## Task objective
Filter this listing down to the lines that contain the word "Hazelnut", and copy them.

## Stored data
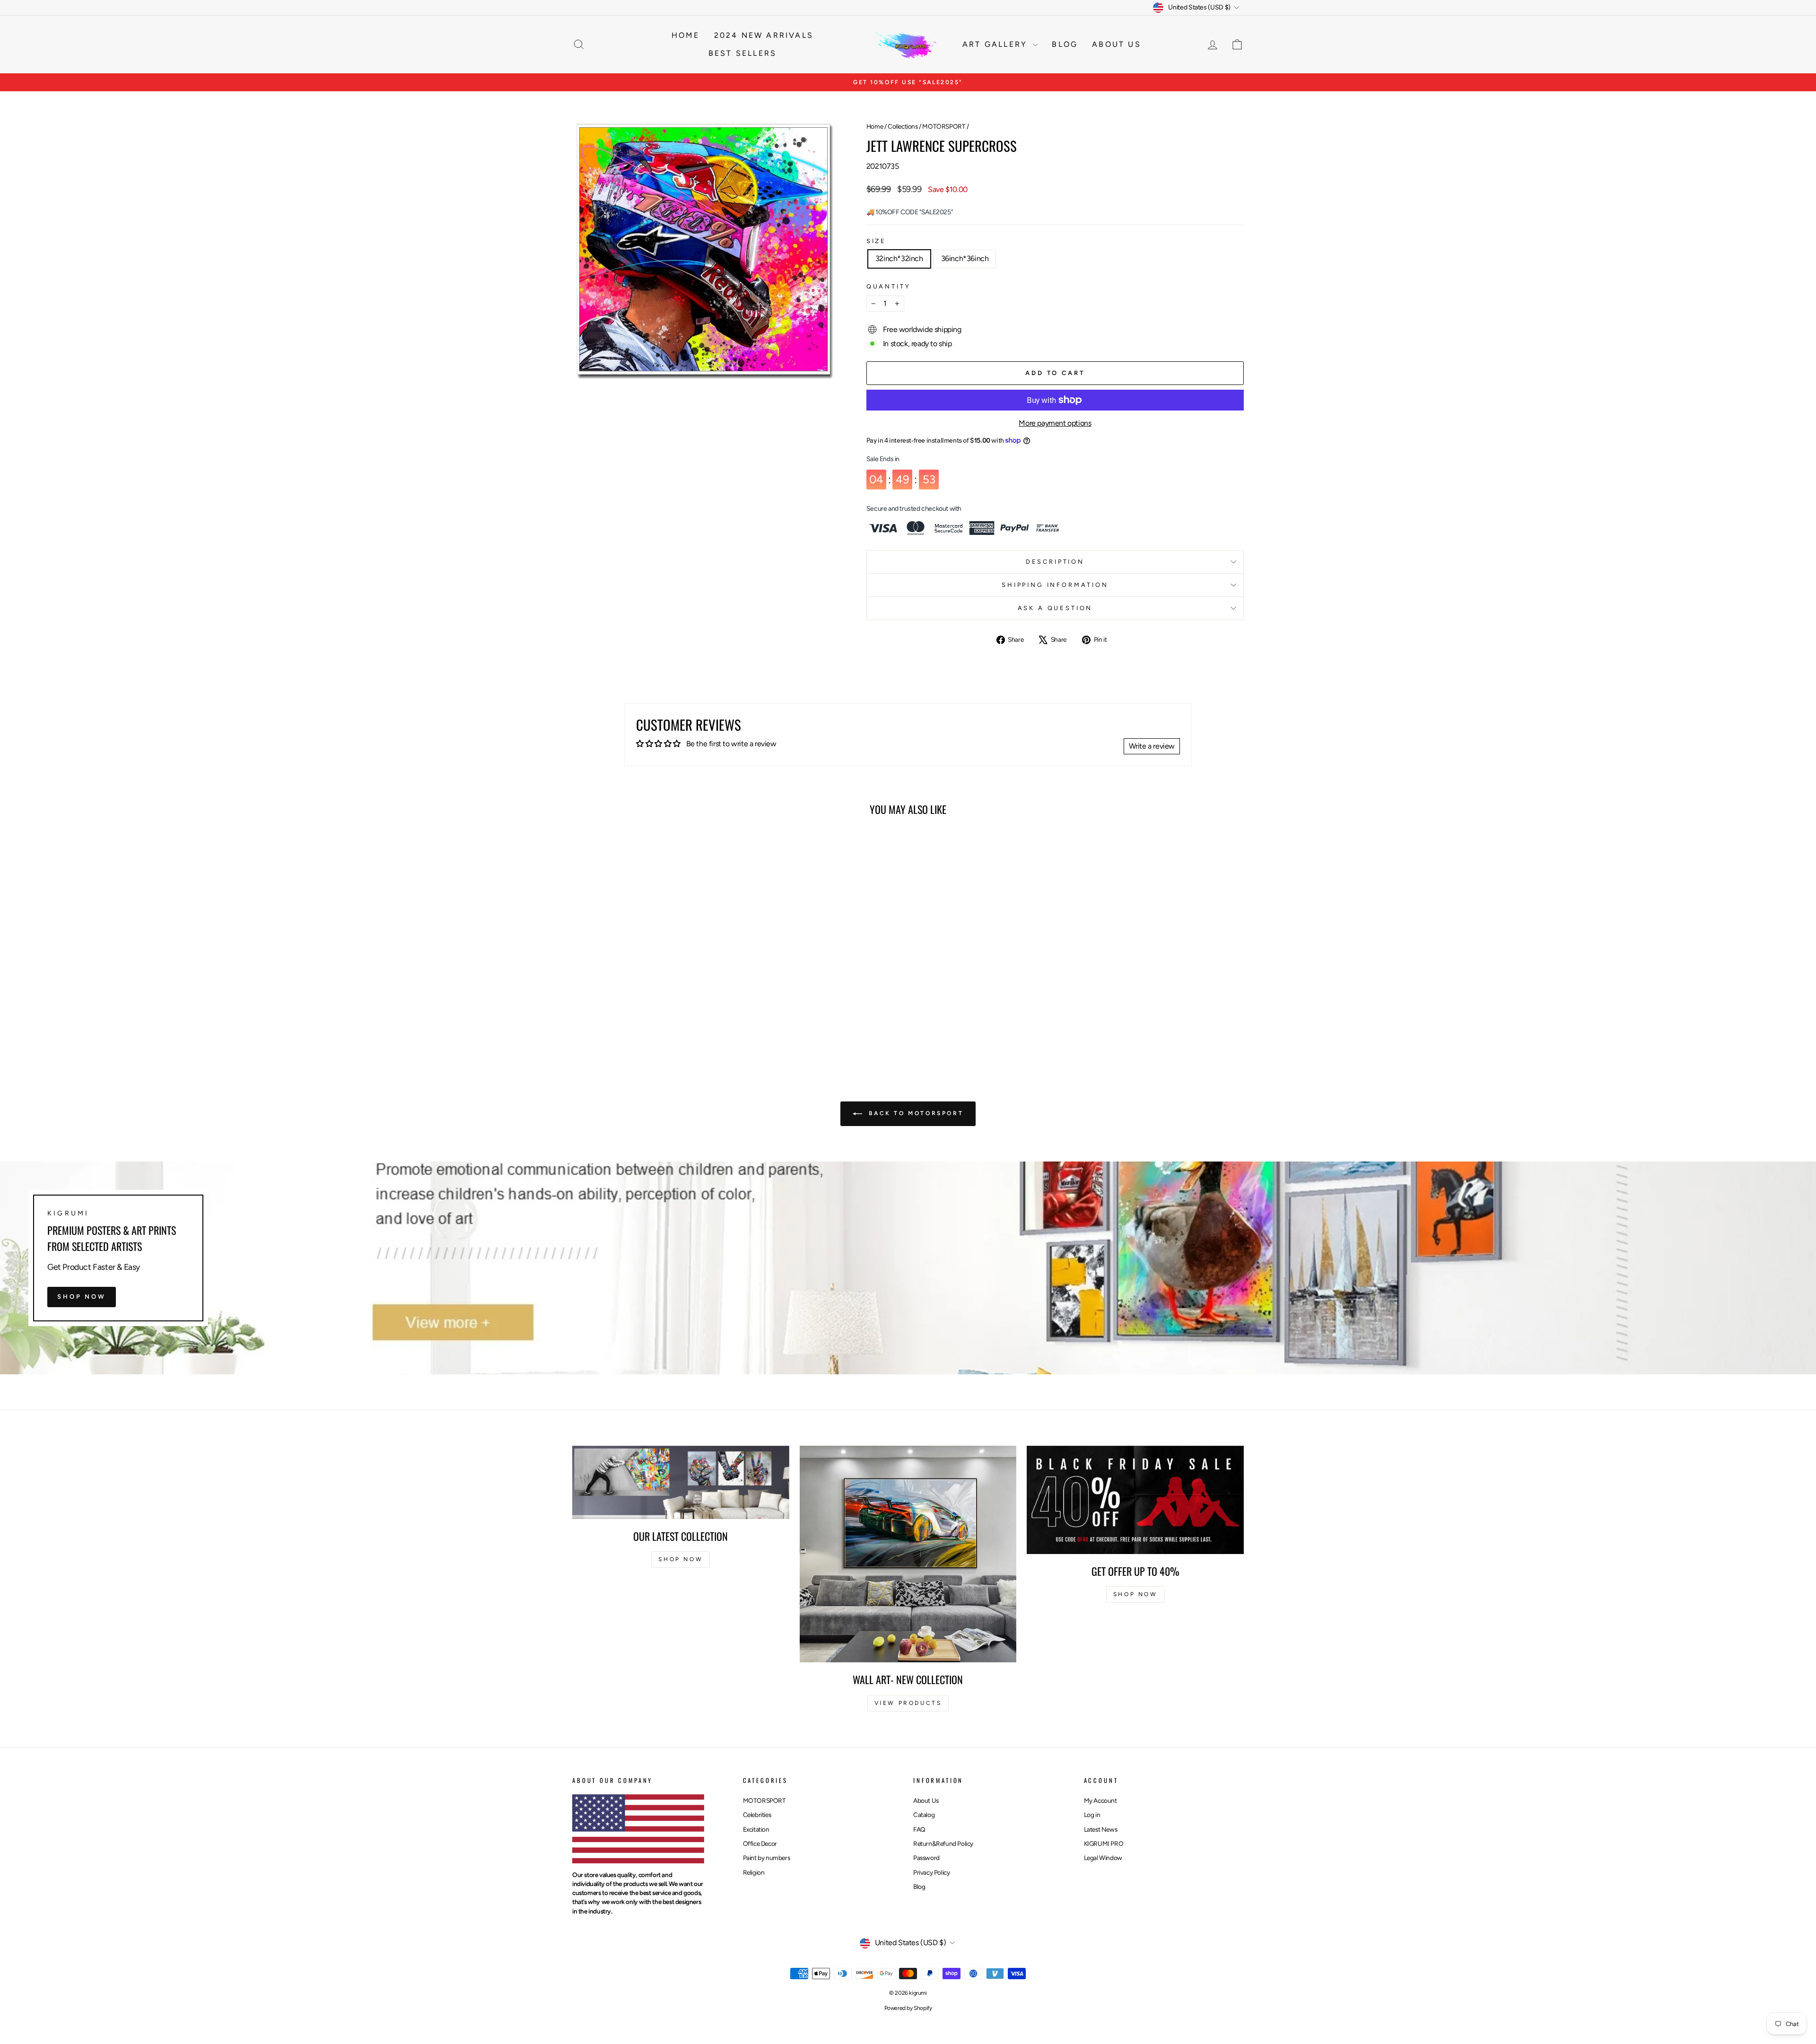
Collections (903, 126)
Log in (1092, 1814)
* * *
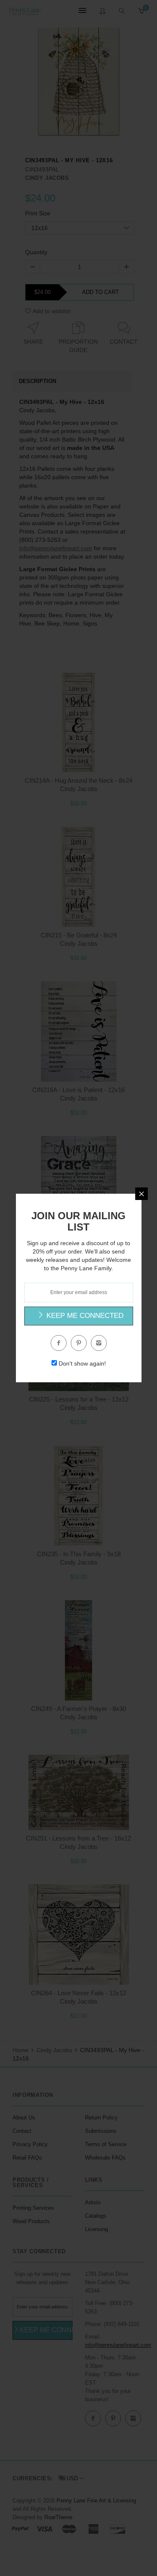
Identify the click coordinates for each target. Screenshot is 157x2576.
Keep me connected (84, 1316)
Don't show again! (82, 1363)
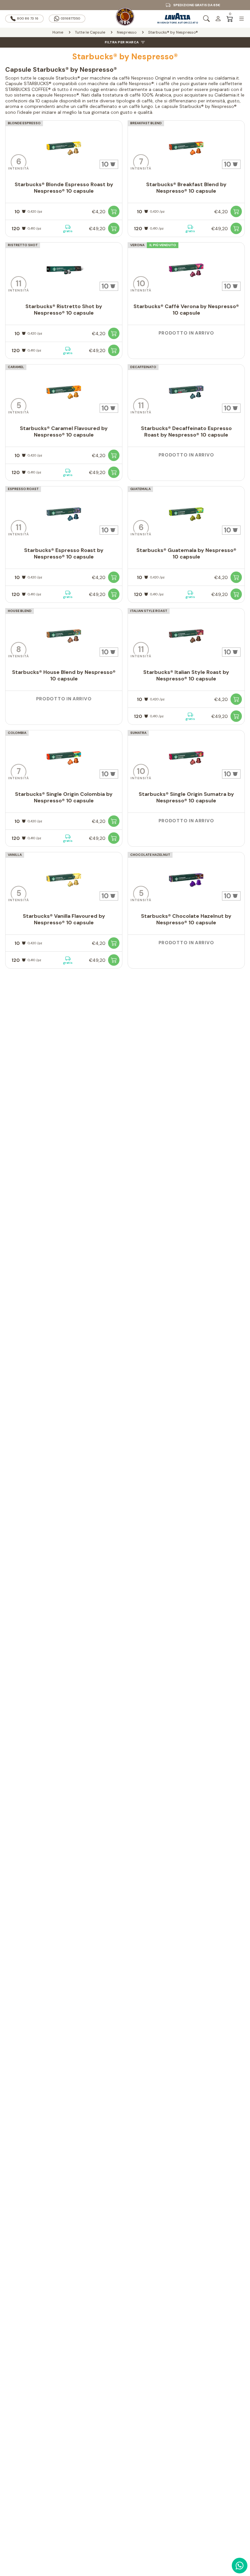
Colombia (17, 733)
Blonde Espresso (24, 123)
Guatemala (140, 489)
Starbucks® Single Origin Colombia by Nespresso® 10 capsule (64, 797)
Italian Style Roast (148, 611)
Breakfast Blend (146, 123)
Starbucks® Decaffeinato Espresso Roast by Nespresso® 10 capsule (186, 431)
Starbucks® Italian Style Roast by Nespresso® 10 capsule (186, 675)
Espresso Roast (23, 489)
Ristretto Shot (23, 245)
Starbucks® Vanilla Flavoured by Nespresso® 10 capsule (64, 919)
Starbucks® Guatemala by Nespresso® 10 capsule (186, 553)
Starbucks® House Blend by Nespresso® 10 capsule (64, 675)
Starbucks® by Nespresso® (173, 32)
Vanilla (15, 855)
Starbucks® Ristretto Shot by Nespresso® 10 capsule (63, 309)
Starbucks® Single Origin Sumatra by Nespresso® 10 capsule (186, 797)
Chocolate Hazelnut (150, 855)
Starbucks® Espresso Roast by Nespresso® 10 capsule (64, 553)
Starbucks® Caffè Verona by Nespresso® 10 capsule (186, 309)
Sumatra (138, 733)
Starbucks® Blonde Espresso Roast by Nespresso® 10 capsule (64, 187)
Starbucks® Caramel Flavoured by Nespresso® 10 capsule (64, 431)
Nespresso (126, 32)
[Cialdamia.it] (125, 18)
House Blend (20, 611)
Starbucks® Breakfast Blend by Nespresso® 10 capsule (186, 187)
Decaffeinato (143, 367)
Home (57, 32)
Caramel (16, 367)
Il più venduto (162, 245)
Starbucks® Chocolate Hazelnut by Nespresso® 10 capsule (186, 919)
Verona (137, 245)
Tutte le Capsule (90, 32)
==
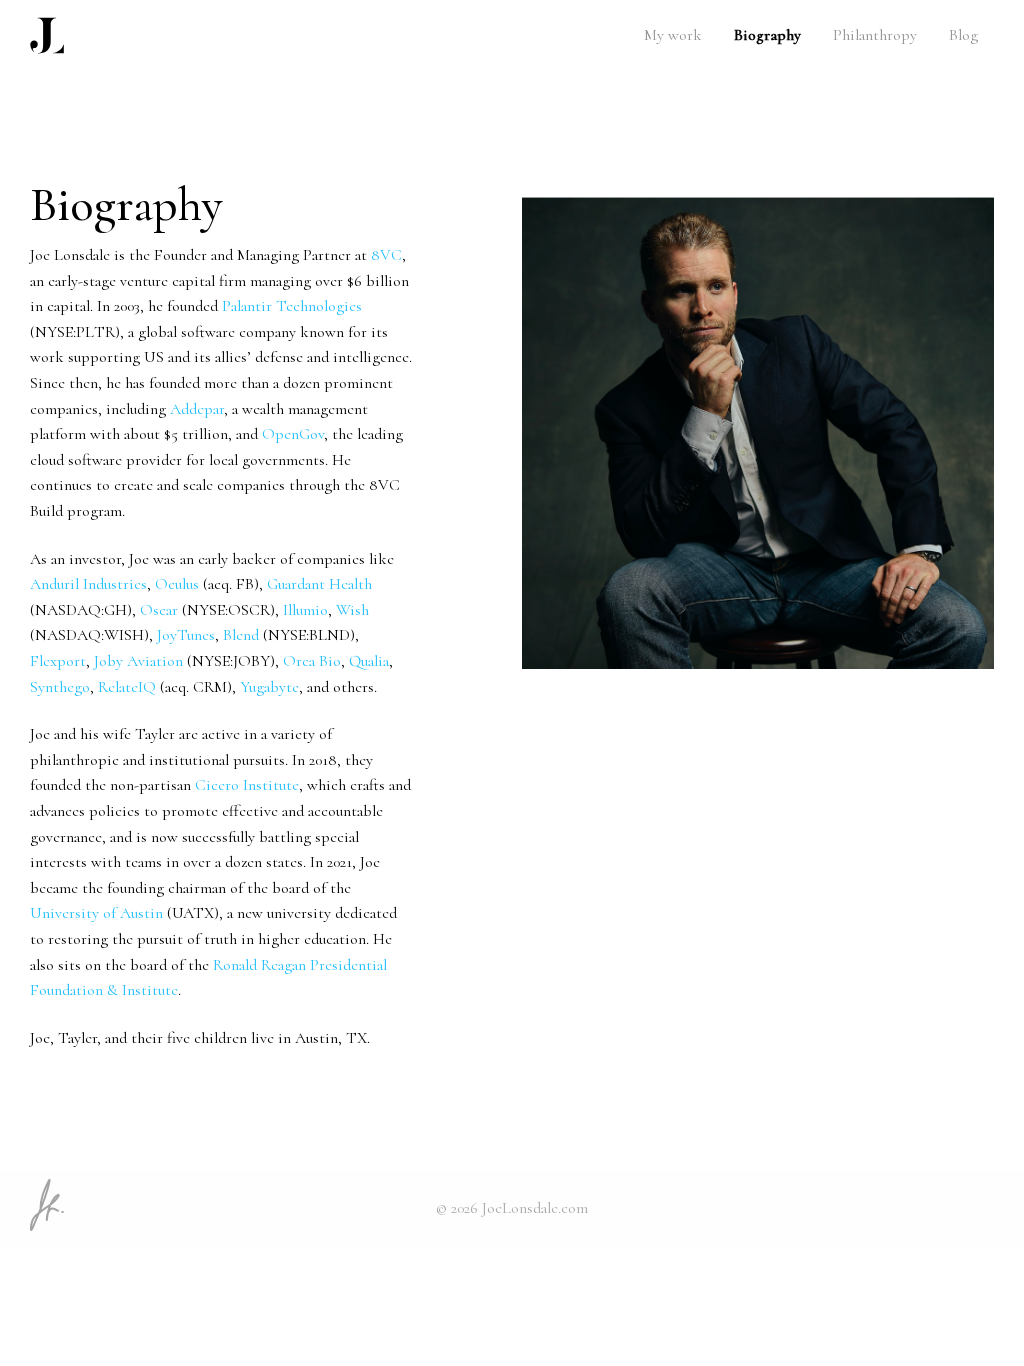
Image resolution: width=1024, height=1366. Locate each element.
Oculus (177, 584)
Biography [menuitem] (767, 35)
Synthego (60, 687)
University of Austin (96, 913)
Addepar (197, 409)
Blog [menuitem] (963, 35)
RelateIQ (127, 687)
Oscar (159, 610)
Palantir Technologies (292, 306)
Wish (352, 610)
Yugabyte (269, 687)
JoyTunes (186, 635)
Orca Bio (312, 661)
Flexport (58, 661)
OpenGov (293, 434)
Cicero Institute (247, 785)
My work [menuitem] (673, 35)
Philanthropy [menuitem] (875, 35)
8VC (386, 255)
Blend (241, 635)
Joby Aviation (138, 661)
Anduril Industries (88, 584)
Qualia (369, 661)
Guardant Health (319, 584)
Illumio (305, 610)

## Written answer
Chocolate Hazelnut (150, 855)
Starbucks® Chocolate Hazelnut by Nespresso® 10 capsule (186, 919)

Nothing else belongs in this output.